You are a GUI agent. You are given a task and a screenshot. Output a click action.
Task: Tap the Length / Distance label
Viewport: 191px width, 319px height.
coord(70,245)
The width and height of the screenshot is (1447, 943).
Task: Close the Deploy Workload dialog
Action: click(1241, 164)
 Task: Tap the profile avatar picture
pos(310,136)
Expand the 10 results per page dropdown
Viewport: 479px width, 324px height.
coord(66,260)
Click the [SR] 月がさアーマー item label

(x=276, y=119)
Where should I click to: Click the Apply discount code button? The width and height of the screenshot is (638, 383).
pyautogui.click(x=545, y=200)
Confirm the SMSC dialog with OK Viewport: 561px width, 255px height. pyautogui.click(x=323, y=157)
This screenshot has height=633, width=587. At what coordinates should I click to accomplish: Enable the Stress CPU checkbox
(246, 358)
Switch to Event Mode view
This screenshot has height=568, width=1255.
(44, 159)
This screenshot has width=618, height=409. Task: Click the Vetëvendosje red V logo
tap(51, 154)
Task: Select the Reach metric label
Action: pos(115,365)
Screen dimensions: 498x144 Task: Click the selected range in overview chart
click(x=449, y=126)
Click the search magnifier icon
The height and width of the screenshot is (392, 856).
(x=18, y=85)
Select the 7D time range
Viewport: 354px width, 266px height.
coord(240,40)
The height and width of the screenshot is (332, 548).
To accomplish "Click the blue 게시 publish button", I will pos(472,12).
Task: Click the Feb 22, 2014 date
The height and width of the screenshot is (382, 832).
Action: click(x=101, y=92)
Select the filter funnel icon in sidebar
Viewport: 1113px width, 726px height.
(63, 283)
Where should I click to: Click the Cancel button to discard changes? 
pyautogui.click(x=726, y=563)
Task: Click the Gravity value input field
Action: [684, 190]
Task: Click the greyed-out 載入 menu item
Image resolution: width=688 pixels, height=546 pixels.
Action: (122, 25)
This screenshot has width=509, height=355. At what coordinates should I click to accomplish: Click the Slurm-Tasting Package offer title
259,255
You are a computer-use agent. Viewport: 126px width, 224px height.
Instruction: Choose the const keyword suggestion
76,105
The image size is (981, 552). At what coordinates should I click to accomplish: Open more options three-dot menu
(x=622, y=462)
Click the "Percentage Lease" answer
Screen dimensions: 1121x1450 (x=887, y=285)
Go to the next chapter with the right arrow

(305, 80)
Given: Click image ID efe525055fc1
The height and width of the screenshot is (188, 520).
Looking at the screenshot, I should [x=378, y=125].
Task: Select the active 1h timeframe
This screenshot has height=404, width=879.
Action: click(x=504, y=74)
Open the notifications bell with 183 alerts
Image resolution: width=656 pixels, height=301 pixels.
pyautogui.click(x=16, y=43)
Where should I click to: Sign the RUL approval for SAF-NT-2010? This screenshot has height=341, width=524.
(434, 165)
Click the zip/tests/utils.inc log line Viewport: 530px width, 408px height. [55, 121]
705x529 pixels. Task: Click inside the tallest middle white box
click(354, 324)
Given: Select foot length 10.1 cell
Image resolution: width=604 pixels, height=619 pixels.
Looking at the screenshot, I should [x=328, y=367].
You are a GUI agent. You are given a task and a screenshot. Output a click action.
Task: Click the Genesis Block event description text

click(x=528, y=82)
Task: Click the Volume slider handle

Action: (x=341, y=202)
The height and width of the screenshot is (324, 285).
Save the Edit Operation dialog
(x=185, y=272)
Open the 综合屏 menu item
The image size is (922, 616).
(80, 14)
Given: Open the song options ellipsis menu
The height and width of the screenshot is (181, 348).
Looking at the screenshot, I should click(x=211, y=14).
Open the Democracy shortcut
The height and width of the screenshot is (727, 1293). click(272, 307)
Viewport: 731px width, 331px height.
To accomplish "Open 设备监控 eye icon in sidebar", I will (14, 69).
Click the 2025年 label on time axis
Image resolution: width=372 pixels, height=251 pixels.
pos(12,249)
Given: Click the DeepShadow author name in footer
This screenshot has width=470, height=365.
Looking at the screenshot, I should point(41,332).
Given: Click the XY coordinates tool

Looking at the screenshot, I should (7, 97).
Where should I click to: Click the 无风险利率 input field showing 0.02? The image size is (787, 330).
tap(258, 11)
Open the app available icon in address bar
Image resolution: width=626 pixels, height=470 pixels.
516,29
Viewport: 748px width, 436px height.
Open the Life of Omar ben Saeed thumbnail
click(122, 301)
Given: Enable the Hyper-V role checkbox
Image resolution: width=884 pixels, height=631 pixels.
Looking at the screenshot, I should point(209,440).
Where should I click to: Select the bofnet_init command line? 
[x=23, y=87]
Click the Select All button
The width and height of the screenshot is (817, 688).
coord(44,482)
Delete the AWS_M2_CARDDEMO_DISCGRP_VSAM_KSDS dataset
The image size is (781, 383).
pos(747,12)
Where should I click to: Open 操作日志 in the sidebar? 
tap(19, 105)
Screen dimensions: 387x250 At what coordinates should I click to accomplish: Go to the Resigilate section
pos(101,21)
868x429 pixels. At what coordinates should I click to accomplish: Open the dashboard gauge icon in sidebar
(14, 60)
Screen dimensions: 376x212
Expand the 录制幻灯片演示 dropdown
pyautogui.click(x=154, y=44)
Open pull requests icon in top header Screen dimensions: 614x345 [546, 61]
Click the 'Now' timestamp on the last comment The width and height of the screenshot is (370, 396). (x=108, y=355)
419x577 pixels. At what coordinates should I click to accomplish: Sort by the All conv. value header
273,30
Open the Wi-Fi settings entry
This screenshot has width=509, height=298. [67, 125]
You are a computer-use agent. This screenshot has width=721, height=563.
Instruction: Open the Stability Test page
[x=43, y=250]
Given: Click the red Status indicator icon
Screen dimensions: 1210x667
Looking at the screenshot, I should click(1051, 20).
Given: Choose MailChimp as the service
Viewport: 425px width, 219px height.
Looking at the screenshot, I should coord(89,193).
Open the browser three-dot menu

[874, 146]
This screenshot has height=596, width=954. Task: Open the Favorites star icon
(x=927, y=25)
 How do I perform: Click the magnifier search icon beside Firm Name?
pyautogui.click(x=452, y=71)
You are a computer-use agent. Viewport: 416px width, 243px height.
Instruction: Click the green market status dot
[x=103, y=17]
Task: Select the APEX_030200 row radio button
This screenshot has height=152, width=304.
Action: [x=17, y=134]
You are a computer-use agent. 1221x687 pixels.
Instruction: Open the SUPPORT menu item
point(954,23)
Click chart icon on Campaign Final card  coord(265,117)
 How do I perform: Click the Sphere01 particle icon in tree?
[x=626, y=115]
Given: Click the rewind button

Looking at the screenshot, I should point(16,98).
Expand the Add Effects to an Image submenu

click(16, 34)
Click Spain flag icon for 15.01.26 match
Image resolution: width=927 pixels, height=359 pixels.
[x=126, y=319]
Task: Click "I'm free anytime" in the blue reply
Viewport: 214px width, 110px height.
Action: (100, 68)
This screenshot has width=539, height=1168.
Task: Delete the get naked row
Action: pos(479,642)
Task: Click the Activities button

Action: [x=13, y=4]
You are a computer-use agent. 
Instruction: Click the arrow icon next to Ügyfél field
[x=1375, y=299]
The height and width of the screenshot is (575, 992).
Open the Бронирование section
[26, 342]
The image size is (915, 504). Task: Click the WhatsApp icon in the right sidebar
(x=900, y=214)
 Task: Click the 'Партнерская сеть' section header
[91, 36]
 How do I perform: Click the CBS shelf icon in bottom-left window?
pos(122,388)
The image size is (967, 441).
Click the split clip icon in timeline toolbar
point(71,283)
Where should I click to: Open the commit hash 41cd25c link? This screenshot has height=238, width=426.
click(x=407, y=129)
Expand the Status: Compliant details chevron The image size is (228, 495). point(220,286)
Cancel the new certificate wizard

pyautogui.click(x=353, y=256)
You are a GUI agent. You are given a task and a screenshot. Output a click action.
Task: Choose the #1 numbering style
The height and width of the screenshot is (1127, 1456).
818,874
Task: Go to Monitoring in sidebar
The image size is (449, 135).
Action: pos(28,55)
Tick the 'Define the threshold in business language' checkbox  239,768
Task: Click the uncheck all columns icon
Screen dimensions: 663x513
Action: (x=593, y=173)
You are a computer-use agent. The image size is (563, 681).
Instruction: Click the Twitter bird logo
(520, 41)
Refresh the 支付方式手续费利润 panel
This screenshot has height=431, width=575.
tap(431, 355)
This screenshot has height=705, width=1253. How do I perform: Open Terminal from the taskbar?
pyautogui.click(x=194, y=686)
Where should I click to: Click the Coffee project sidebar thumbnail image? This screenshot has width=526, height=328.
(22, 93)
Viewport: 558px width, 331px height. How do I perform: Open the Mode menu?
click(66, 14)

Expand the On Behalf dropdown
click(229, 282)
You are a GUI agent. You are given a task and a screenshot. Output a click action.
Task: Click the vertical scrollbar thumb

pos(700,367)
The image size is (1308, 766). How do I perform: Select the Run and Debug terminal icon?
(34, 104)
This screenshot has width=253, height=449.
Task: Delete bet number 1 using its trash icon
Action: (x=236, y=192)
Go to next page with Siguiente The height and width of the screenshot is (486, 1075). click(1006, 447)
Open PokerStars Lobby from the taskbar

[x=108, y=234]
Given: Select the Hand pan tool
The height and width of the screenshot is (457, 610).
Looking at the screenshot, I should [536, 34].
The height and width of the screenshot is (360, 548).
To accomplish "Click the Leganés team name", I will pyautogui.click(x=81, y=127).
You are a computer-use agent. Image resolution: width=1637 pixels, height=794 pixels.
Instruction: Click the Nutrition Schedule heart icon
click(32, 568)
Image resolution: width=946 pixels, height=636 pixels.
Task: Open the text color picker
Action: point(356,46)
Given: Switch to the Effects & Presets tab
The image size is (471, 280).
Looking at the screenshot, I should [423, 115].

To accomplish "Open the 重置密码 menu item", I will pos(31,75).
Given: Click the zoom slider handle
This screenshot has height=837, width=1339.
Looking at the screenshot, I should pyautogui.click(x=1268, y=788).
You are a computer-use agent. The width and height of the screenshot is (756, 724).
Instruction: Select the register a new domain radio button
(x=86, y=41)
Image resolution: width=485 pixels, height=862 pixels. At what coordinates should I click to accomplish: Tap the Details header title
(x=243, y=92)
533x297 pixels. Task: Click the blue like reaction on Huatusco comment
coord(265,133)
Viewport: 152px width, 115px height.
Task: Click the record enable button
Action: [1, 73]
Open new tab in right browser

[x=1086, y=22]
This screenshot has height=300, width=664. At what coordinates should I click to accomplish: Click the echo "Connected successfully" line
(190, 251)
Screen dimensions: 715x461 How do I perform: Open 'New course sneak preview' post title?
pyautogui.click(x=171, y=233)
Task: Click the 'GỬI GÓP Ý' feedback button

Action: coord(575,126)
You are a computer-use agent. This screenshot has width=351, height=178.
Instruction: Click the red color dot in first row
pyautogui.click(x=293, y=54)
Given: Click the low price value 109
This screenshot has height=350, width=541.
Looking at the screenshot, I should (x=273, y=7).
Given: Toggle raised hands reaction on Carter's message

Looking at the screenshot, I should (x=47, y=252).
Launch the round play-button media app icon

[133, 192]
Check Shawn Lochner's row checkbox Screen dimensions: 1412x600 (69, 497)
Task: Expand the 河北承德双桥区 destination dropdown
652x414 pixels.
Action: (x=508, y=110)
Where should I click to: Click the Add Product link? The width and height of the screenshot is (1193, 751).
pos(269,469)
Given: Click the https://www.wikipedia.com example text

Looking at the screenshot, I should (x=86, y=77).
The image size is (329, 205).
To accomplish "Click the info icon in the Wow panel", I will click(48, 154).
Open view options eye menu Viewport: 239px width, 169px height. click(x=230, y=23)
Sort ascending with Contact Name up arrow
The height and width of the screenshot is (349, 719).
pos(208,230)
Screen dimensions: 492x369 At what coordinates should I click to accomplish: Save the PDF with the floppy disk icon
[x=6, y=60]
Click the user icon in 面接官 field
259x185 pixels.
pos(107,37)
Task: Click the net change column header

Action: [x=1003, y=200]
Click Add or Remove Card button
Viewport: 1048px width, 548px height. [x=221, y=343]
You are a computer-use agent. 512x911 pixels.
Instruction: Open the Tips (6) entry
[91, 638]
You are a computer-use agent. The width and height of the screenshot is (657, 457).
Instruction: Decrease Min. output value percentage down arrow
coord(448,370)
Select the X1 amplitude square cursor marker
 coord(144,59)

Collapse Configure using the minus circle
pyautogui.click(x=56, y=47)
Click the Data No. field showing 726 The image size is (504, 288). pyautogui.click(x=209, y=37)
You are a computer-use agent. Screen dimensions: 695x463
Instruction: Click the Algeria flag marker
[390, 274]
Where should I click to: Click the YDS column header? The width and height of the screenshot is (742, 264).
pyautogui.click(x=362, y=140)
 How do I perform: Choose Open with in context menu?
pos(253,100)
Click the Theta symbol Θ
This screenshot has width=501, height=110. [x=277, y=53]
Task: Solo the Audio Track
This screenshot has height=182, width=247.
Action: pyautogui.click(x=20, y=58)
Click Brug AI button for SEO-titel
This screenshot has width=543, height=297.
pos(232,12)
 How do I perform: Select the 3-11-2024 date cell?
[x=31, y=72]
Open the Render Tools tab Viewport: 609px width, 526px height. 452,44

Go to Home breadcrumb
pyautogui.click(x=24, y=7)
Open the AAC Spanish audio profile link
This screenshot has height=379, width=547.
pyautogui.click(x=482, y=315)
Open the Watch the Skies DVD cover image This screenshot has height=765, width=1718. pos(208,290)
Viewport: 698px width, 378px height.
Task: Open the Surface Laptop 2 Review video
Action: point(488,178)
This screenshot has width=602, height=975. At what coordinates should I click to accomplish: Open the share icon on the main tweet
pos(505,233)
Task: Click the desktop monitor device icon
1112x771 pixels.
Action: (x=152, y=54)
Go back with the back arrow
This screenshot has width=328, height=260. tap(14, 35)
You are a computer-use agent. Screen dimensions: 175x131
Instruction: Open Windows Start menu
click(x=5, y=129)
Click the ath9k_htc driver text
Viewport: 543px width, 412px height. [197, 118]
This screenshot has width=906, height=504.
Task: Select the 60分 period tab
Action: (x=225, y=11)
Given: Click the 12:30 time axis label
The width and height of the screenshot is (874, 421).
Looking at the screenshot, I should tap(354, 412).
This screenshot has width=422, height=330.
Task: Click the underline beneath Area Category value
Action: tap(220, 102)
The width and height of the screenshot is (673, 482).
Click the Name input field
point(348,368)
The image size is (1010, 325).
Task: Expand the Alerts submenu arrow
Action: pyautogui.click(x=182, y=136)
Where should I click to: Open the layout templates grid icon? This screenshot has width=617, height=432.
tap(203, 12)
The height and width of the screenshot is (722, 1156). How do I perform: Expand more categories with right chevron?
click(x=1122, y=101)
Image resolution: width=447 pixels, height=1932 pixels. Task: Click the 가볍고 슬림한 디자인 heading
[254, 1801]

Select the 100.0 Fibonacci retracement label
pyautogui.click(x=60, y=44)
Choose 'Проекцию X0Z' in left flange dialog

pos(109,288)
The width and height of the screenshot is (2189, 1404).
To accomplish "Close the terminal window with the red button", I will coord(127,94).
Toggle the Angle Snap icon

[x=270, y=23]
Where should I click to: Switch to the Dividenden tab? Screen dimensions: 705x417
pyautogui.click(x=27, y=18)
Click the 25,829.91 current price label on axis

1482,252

EXERCISE:
Only one stretch of the data above is needed. Restate it word for word, from the line containing "Task: Click the Volume slider handle" through the line containing "Screen dimensions: 376x212", both ends included.

ANSWER TO THIS PROBLEM:
Task: Click the Volume slider handle

Action: (x=341, y=202)
The height and width of the screenshot is (324, 285).
Save the Edit Operation dialog
(x=185, y=272)
Open the 综合屏 menu item
The image size is (922, 616).
(80, 14)
Given: Open the song options ellipsis menu
The height and width of the screenshot is (181, 348).
Looking at the screenshot, I should click(x=211, y=14).
Open the Democracy shortcut
The height and width of the screenshot is (727, 1293). click(272, 307)
Viewport: 731px width, 331px height.
To accomplish "Open 设备监控 eye icon in sidebar", I will (14, 69).
Click the 2025年 label on time axis
Image resolution: width=372 pixels, height=251 pixels.
pos(12,249)
Given: Click the DeepShadow author name in footer
This screenshot has width=470, height=365.
Looking at the screenshot, I should point(41,332).
Given: Click the XY coordinates tool

Looking at the screenshot, I should (7, 97).
Where should I click to: Click the 无风险利率 input field showing 0.02? The image size is (787, 330).
tap(258, 11)
Open the app available icon in address bar
Image resolution: width=626 pixels, height=470 pixels.
516,29
Viewport: 748px width, 436px height.
Open the Life of Omar ben Saeed thumbnail
click(122, 301)
Given: Enable the Hyper-V role checkbox
Image resolution: width=884 pixels, height=631 pixels.
Looking at the screenshot, I should point(209,440).
Where should I click to: Select the bofnet_init command line? 
[x=23, y=87]
Click the Select All button
The width and height of the screenshot is (817, 688).
coord(44,482)
Delete the AWS_M2_CARDDEMO_DISCGRP_VSAM_KSDS dataset
The image size is (781, 383).
pos(747,12)
Where should I click to: Open 操作日志 in the sidebar? 
tap(19, 105)
Screen dimensions: 387x250 At what coordinates should I click to accomplish: Go to the Resigilate section
pos(101,21)
868x429 pixels. At what coordinates should I click to accomplish: Open the dashboard gauge icon in sidebar
(14, 60)
Screen dimensions: 376x212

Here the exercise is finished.